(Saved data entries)
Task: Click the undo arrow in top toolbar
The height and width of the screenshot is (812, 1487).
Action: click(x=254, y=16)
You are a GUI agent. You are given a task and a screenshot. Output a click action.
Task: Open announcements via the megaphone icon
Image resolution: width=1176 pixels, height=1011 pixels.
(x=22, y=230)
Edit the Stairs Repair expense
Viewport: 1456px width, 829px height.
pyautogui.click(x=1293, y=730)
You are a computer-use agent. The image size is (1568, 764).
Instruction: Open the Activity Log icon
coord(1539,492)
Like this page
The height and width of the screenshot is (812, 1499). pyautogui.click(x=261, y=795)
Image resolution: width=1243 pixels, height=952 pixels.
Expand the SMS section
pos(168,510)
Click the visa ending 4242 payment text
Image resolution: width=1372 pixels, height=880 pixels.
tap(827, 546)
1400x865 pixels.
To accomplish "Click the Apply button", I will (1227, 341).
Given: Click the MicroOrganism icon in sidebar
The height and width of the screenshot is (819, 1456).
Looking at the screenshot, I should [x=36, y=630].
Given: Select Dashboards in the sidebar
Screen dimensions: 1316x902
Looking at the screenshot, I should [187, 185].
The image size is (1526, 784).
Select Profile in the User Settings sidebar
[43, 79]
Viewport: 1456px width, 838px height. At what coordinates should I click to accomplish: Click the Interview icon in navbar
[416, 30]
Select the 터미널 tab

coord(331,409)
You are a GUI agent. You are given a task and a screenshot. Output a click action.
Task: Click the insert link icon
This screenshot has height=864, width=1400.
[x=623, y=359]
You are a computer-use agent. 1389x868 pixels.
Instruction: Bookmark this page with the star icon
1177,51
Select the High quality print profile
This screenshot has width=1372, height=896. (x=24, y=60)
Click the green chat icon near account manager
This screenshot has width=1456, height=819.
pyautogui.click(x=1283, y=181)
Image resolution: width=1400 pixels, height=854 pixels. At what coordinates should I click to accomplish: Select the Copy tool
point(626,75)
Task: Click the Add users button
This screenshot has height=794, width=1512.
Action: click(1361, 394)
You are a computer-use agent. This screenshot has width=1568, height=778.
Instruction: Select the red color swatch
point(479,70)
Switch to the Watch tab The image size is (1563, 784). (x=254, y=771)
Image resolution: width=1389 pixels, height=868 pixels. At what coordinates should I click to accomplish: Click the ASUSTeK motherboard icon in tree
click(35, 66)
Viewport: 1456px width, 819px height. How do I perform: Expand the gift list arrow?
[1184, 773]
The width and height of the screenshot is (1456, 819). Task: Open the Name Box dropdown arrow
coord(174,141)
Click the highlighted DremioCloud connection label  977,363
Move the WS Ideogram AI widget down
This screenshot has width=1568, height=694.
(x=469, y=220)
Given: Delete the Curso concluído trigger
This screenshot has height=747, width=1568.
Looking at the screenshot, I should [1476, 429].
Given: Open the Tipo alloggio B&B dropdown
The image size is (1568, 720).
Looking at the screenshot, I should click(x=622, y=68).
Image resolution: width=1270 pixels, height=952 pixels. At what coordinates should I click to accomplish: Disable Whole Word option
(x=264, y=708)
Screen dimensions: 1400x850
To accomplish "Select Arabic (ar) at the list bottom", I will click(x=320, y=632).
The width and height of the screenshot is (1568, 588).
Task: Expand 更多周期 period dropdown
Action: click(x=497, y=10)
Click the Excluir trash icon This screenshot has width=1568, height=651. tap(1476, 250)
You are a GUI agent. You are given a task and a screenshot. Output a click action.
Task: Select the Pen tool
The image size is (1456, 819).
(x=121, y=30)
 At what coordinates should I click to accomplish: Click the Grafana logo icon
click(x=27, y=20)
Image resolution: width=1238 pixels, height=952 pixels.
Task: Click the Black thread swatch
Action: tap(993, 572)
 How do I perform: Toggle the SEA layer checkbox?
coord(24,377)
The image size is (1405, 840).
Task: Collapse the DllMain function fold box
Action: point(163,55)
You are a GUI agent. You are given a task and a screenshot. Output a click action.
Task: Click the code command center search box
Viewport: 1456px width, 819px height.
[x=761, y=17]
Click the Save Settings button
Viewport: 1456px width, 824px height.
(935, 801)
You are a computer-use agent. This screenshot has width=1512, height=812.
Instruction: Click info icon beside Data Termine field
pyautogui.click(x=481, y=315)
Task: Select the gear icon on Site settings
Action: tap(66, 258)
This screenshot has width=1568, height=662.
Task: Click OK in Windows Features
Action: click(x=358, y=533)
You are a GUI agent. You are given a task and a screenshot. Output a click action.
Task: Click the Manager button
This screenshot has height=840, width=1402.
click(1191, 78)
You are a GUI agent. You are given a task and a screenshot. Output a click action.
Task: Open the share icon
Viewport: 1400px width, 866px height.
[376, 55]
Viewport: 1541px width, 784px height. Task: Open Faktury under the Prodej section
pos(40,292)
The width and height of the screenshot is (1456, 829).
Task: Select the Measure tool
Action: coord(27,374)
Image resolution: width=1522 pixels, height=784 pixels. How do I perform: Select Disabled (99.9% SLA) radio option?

▸ **Exercise**
Set down again, word for word, the stretch of records from the line with "Task: Click the insert link icon" to the line with "Given: Open the Tipo alloggio B&B dropdown", both of those lines included.

▸ **Answer for the task**
Task: Click the insert link icon
This screenshot has height=864, width=1400.
[x=623, y=359]
You are a computer-use agent. 1389x868 pixels.
Instruction: Bookmark this page with the star icon
1177,51
Select the High quality print profile
This screenshot has width=1372, height=896. (x=24, y=60)
Click the green chat icon near account manager
This screenshot has width=1456, height=819.
pyautogui.click(x=1283, y=181)
Image resolution: width=1400 pixels, height=854 pixels. At what coordinates should I click to accomplish: Select the Copy tool
point(626,75)
Task: Click the Add users button
This screenshot has height=794, width=1512.
Action: click(1361, 394)
You are a computer-use agent. This screenshot has width=1568, height=778.
Instruction: Select the red color swatch
point(479,70)
Switch to the Watch tab The image size is (1563, 784). (x=254, y=771)
Image resolution: width=1389 pixels, height=868 pixels. At what coordinates should I click to accomplish: Click the ASUSTeK motherboard icon in tree
click(35, 66)
Viewport: 1456px width, 819px height. How do I perform: Expand the gift list arrow?
[1184, 773]
The width and height of the screenshot is (1456, 819). Task: Open the Name Box dropdown arrow
coord(174,141)
Click the highlighted DremioCloud connection label  977,363
Move the WS Ideogram AI widget down
This screenshot has width=1568, height=694.
(x=469, y=220)
Given: Delete the Curso concluído trigger
This screenshot has height=747, width=1568.
Looking at the screenshot, I should [1476, 429].
Given: Open the Tipo alloggio B&B dropdown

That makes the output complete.